EDIT, EXPLAIN WITH (ANALYZE, VERBOSE, BUFFERS, format text)
QUERY PLAN
-----------------------------------------------------------------------------------------------------------------------------------------------------------------------------------------------------------------------------------------
Nested Loop (cost=138478.70..149103.60 rows=1 width=238) (actual time=432.466..327417.023 rows=744 loops=1)
Output: s.id, s.type, s.active, (max(s_aud.revision_id))
Inner Unique: true
Join Filter: (s.id = s_aud.id)
Rows Removed by Join Filter: 276396
Buffers: shared hit=77360594 read=7600
I/O Timings: read=22.744
-> Gather (cost=1000.00..10021.67 rows=1 width=234) (actual time=0.296..1.279 rows=744 loops=1)
Output: s.id, s.type, s.active
Workers Planned: 2
Workers Launched: 2
Buffers: shared hit=218 read=7600
I/O Timings: read=22.744
-> Parallel Seq Scan on db_schema.s (cost=0.00..9021.57 rows=1 width=234) (actual time=0.077..23.769 rows=248 loops=3)
Output: s.id, s.type, s.active
Filter: (s.active AND ((s.type)::text = 'X_TYPE'::text))
Rows Removed by Filter: 76643
Buffers: shared hit=218 read=7600
I/O Timings: read=22.744
Worker 0: actual time=0.132..36.318 rows=463 loops=1
Buffers: shared hit=217 read=3811
I/O Timings: read=11.326
Worker 1: actual time=0.016..34.903 rows=280 loops=1
Buffers: shared read=3785
I/O Timings: read=11.401
-> Finalize GroupAggregate (cost=137478.70..138951.16 rows=5812 width=12) (actual time=439.679..440.021 rows=372 loops=744)

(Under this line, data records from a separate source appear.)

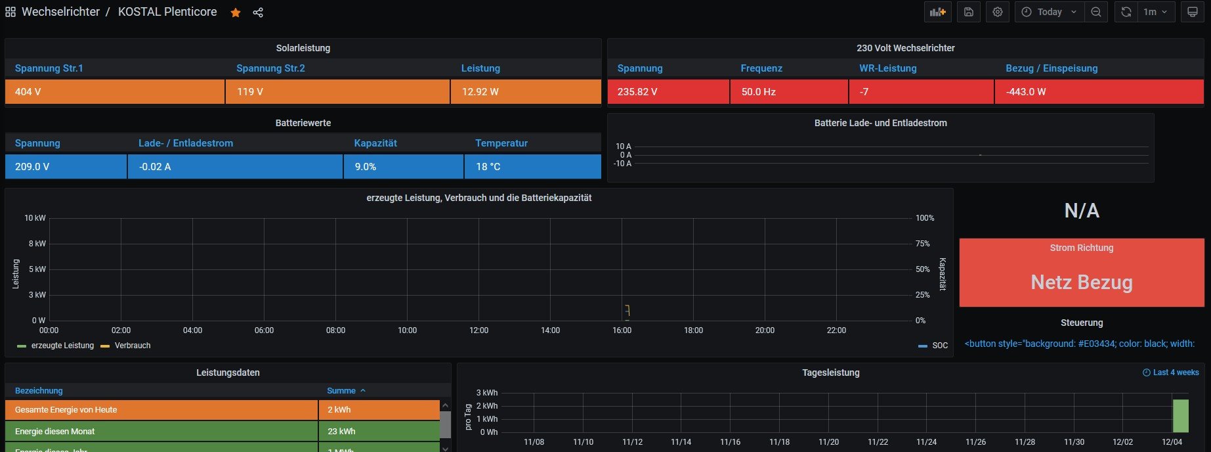Share the dashboard via share icon
The image size is (1211, 452).
[258, 12]
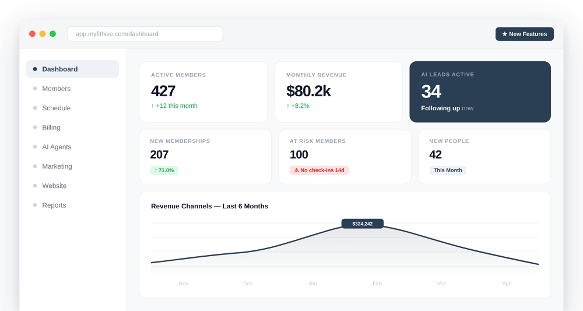Navigate to Marketing in sidebar
This screenshot has height=311, width=583.
coord(57,166)
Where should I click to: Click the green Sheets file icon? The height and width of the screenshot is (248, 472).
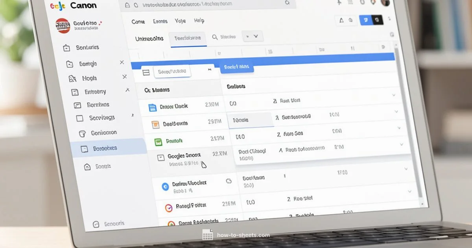pos(159,142)
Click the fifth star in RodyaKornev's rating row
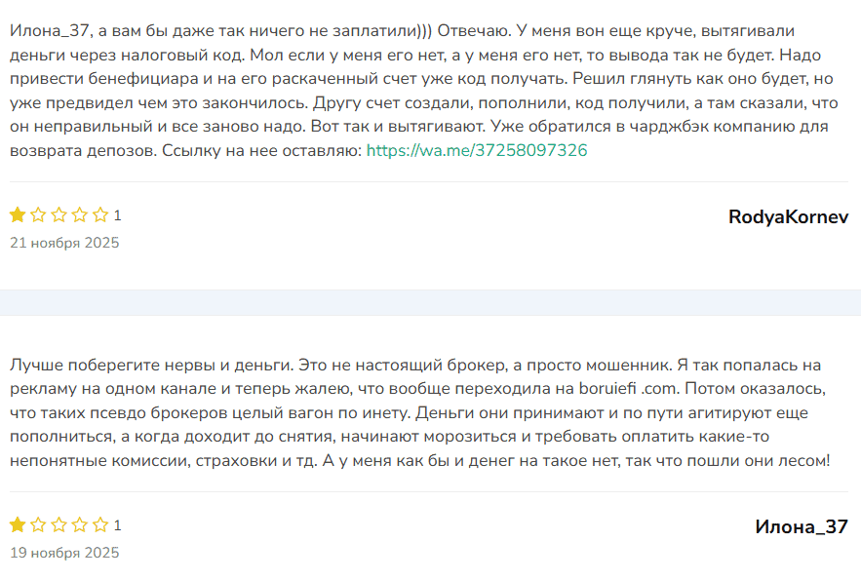This screenshot has width=861, height=580. tap(99, 216)
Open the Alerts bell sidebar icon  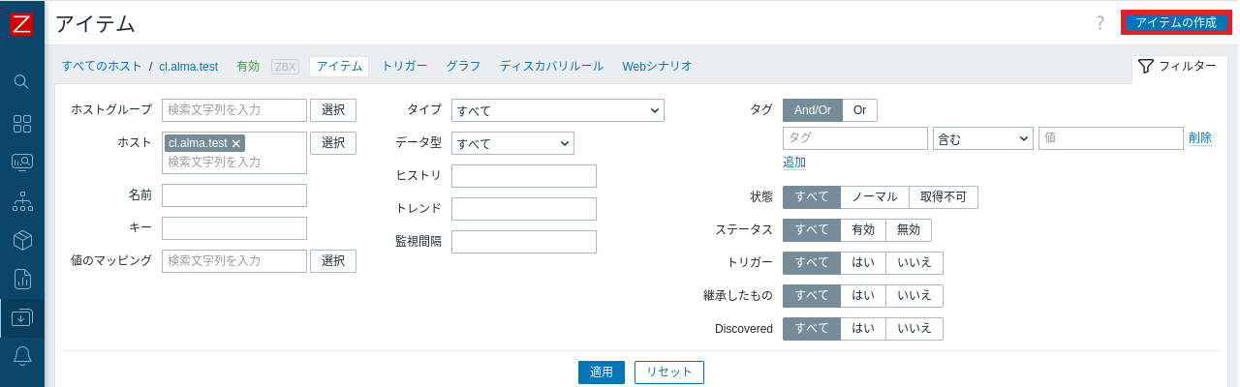[x=21, y=356]
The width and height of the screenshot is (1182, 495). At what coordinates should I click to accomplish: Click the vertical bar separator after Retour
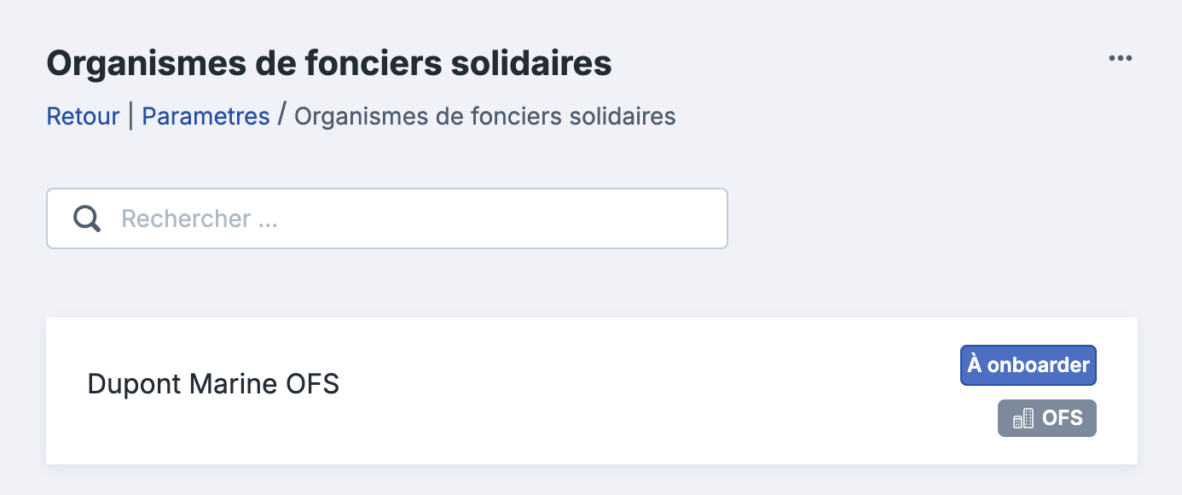click(x=130, y=116)
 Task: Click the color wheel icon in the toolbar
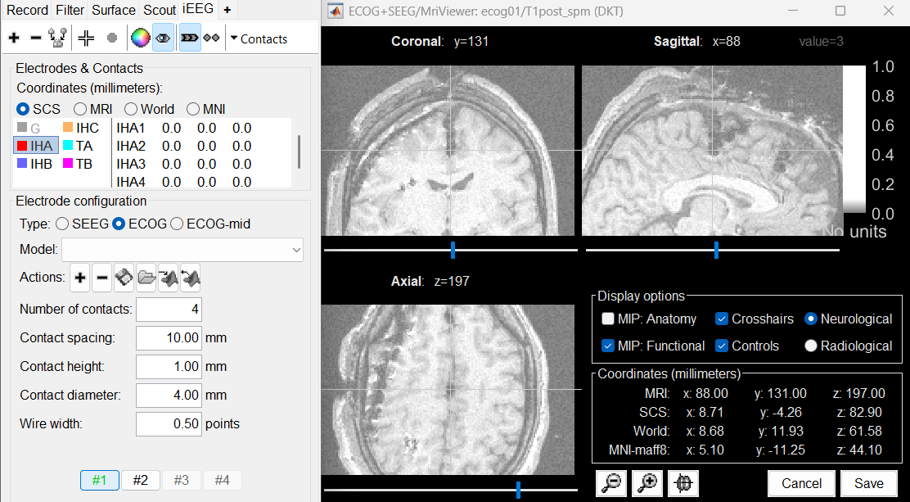click(141, 38)
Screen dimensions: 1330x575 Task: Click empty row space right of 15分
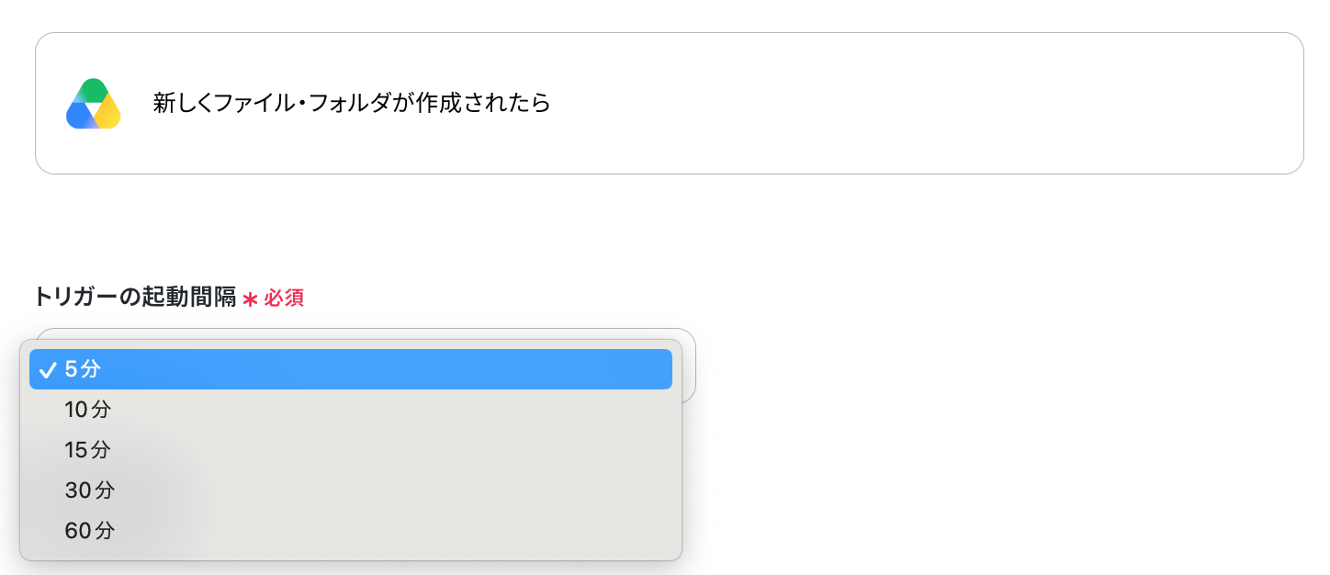point(395,450)
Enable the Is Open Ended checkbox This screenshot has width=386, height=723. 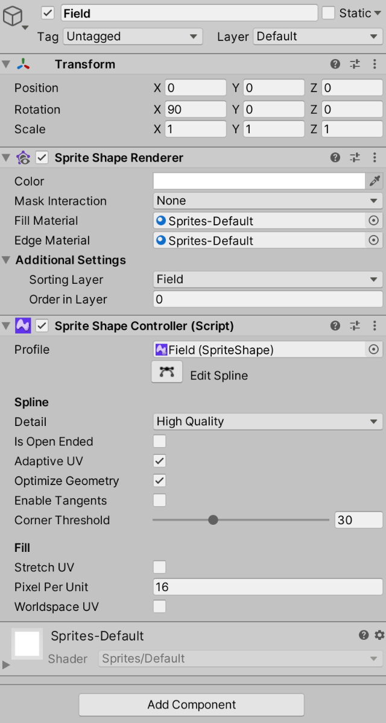(159, 442)
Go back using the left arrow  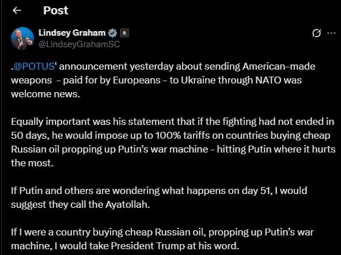coord(17,10)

Output: s_aud.id, max(s_aud.revision_id)
Group Key: s_aud.id
Buffers: shared hit=26138272
-> Gather Merge (cost=137478.70..138834.92 rows=11624 width=12) (actual time=439.672..439.859 rows=1111 loops=744)
Output: s_aud.id, (PARTIAL max(s_aud.revision_id))
Workers Planned: 2
Workers Launched: 2
Buffers: shared hit=26138272
-> Sort (cost=136478.67..136493.20 rows=5812 width=12) (actual time=435.151..435.183 rows=581 loops=2232)
Output: s_aud.id, (PARTIAL max(s_aud.revision_id))
Sort Key: s_aud.id
Sort Method: quicksort Memory: 59kB
Worker 0: Sort Method: quicksort Memory: 59kB
Worker 1: Sort Method: quicksort Memory: 59kB
Buffers: shared hit=77360376
Worker 0: actual time=433.575..433.613 rows=689 loops=744
Buffers: shared hit=25663619
Worker 1: actual time=434.099..434.136 rows=682 loops=744
Buffers: shared hit=25627461
-> Partial HashAggregate (cost=136057.16..136115.28 rows=5812 width=12) (actual time=434.849..434.962 rows=741 loops=2232)
Output: s_aud.id, PARTIAL max(s_aud.revision_id)
Group Key: s_aud.id
Buffers: shared hit=77348472
Worker 0: actual time=433.259..433.372 rows=740 loops=744
Buffers: shared hit=25657667
Worker 1: actual time=433.781..433.894 rows=740 loops=744
Buffers: shared hit=25621509
-> Parallel Seq Scan on db_schema.s_aud (cost=0.00..129536.26 rows=1304180 width=12) (actual time=0.017..285.222 rows=1039458 loops=2232)
Output: s_aud.id, s_aud.revision_id
Filter: ((s_aud.revision_type <> 2) AND ((s_aud.type)::text = 'X_TYPE'::text))
Rows Removed by Filter: 324437
Buffers: shared hit=77348472
Worker 0: actual time=0.007..283.757 rows=1034585 loops=744
Buffers: shared hit=25657667
Worker 1: actual time=0.007..284.260 rows=1033185 loops=744
Buffers: shared hit=25621509
Planning Time: 0.187 ms
CodePudding user response:
Your indexes are not appropriate. In table s you look for s.type = 'X_TYPE' AND s.active = true
, but there is no index on the columns it seems. In table s_aud you want revision_type <> 2 AND type = 'X_TYPE'
, and there is only an index on revision_type.
Have composite indexes or even partial indexes instead. Use the latter if you aways look at the same values, e.g. always at type = 'X_TYPE'
;
Composite indexes:
create index idx1 on s (type, active, id);
create index idx1 on s_aud (type, revision_type, id, revision_id);
Partial indexes:
create index idx3 on s (id) where type = 'X_TYPE' AND active = true;
create index idx4 on s_aud (id, revision_id) where revision_type <> 2 AND type = 'X_TYPE';
Aa a last option you could even partition your tables by type or active status.